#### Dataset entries
********

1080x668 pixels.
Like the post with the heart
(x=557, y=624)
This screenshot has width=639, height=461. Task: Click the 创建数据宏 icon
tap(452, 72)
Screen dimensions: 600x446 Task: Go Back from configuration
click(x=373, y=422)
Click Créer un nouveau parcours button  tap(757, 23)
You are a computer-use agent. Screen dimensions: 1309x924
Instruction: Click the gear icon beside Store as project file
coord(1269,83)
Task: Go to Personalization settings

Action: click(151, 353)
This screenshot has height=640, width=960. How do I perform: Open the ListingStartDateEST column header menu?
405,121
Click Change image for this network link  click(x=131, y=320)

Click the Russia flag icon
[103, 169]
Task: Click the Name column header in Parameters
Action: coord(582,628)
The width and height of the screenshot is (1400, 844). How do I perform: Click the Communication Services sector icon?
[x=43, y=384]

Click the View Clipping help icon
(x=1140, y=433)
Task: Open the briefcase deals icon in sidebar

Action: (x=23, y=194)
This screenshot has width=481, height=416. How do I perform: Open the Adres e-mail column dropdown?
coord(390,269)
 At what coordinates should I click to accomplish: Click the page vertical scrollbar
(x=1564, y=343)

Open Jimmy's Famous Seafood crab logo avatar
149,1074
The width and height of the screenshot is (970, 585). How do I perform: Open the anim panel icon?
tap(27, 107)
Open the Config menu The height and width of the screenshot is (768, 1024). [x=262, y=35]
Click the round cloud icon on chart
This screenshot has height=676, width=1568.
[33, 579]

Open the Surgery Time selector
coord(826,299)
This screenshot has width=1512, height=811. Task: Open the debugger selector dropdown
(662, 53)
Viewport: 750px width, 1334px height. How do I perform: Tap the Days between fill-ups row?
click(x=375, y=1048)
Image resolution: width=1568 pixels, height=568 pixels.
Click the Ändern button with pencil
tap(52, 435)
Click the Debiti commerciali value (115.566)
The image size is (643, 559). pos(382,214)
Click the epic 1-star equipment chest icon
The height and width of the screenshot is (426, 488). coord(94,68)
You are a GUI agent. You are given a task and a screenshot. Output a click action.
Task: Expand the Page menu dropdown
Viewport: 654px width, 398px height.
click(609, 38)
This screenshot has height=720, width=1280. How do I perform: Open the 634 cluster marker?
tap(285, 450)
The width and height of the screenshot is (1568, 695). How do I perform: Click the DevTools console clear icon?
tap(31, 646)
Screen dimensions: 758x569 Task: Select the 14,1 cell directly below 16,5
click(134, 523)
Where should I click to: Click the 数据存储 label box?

********

Reproduce the listing above with each "icon" changed to "symbol", leaving every other part as it is.

#### Right answer
1080x668 pixels.
Like the post with the heart
(x=557, y=624)
This screenshot has width=639, height=461. Task: Click the 创建数据宏 symbol
tap(452, 72)
Screen dimensions: 600x446 Task: Go Back from configuration
click(x=373, y=422)
Click Créer un nouveau parcours button  tap(757, 23)
You are a computer-use agent. Screen dimensions: 1309x924
Instruction: Click the gear symbol beside Store as project file
coord(1269,83)
Task: Go to Personalization settings

Action: click(151, 353)
This screenshot has height=640, width=960. How do I perform: Open the ListingStartDateEST column header menu?
405,121
Click Change image for this network link  click(x=131, y=320)

Click the Russia flag symbol
[103, 169]
Task: Click the Name column header in Parameters
Action: coord(582,628)
The width and height of the screenshot is (1400, 844). How do I perform: Click the Communication Services sector symbol?
[x=43, y=384]

Click the View Clipping help symbol
(x=1140, y=433)
Task: Open the briefcase deals symbol in sidebar

Action: (x=23, y=194)
This screenshot has width=481, height=416. How do I perform: Open the Adres e-mail column dropdown?
coord(390,269)
 At what coordinates should I click to accomplish: Click the page vertical scrollbar
(x=1564, y=343)

Open Jimmy's Famous Seafood crab logo avatar
149,1074
The width and height of the screenshot is (970, 585). How do I perform: Open the anim panel symbol?
tap(27, 107)
Open the Config menu The height and width of the screenshot is (768, 1024). [x=262, y=35]
Click the round cloud symbol on chart
This screenshot has height=676, width=1568.
[33, 579]

Open the Surgery Time selector
coord(826,299)
This screenshot has width=1512, height=811. Task: Open the debugger selector dropdown
(662, 53)
Viewport: 750px width, 1334px height. How do I perform: Tap the Days between fill-ups row?
click(x=375, y=1048)
Image resolution: width=1568 pixels, height=568 pixels.
Click the Ändern button with pencil
tap(52, 435)
Click the Debiti commerciali value (115.566)
The image size is (643, 559). pos(382,214)
Click the epic 1-star equipment chest symbol
The height and width of the screenshot is (426, 488). coord(94,68)
You are a GUI agent. You are given a task and a screenshot. Output a click action.
Task: Expand the Page menu dropdown
Viewport: 654px width, 398px height.
click(609, 38)
This screenshot has height=720, width=1280. How do I perform: Open the 634 cluster marker?
tap(285, 450)
The width and height of the screenshot is (1568, 695). How do I perform: Click the DevTools console clear symbol?
tap(31, 646)
Screen dimensions: 758x569 Task: Select the 14,1 cell directly below 16,5
click(134, 523)
Where should I click to: Click the 数据存储 label box?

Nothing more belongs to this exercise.